[DATASET Boundary: Start]

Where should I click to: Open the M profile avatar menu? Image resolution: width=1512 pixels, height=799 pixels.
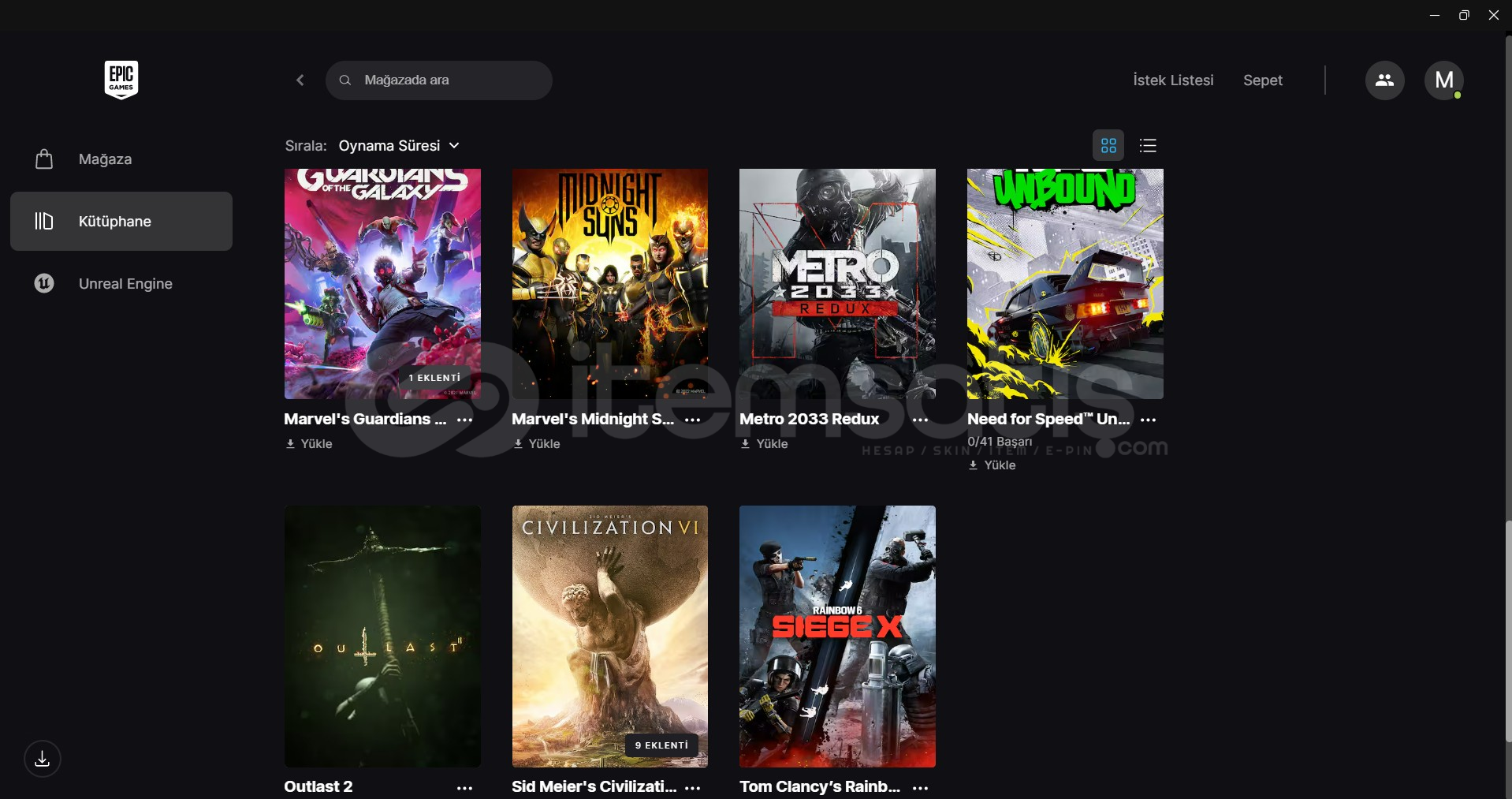[x=1443, y=80]
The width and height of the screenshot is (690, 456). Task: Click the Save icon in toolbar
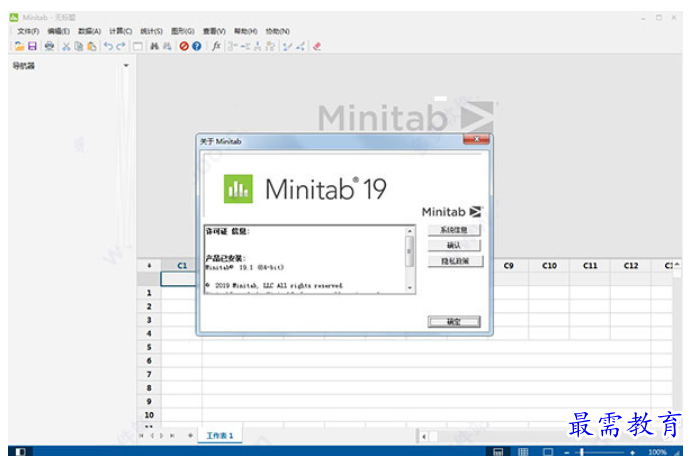[32, 46]
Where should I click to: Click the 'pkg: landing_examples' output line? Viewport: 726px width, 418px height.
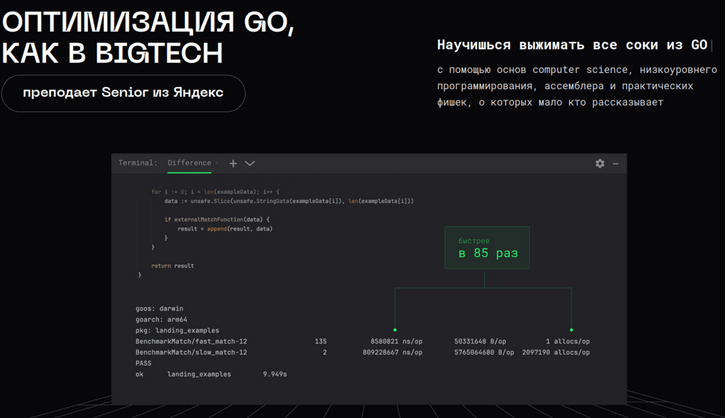coord(177,330)
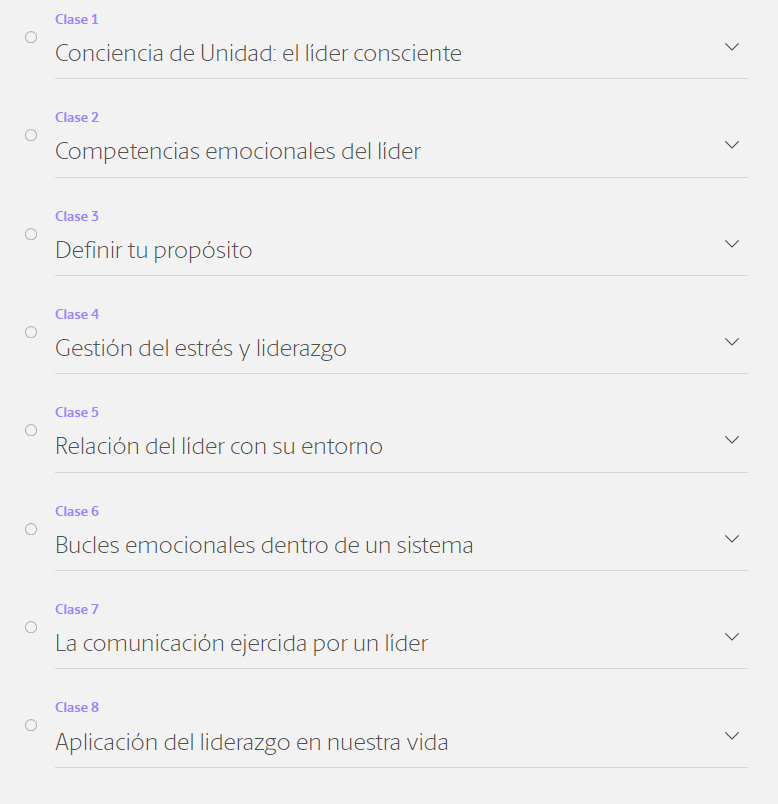
Task: Expand the Clase 1 chevron arrow
Action: click(732, 47)
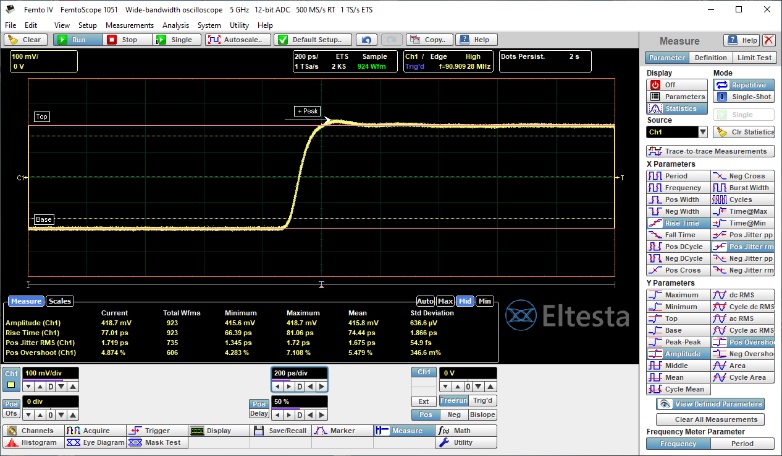Set Frequency Meter Parameter to Period
This screenshot has width=782, height=456.
(x=742, y=443)
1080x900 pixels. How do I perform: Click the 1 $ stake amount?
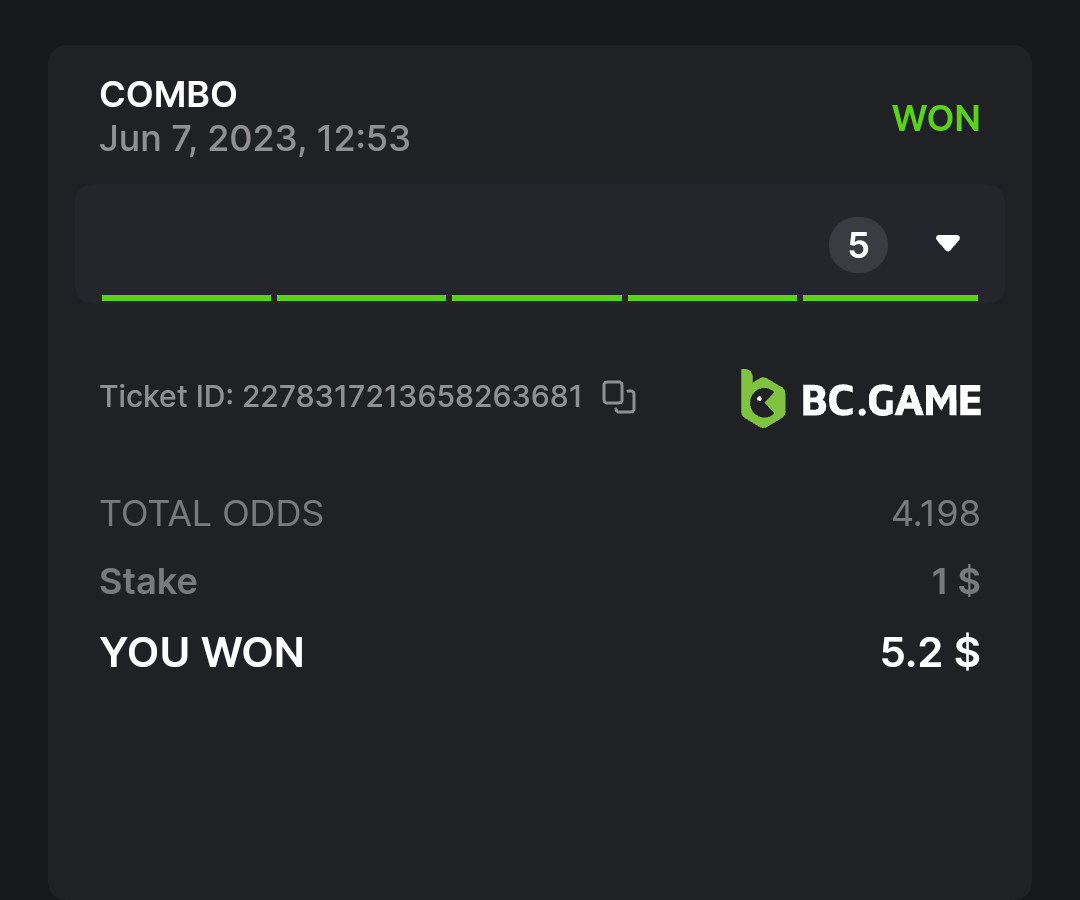(956, 581)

[DATASET Boundary: End]

Repeat word for word the lines starting at the one with "The width and" and ending at the final line of the records above, both included; no pictures.

**TASK RESPONSE**:
The width and height of the screenshot is (690, 456). Task: Click the Save icon in toolbar
[32, 46]
Where should I click to: Click the 'pkg: landing_examples' output line? Viewport: 726px width, 418px height.
coord(177,330)
Task: Expand the Clase 1 chevron arrow
Action: click(732, 47)
Set Frequency Meter Parameter to Period
This screenshot has width=782, height=456.
(x=742, y=443)
1080x900 pixels. How do I perform: Click the 1 $ stake amount?
(956, 581)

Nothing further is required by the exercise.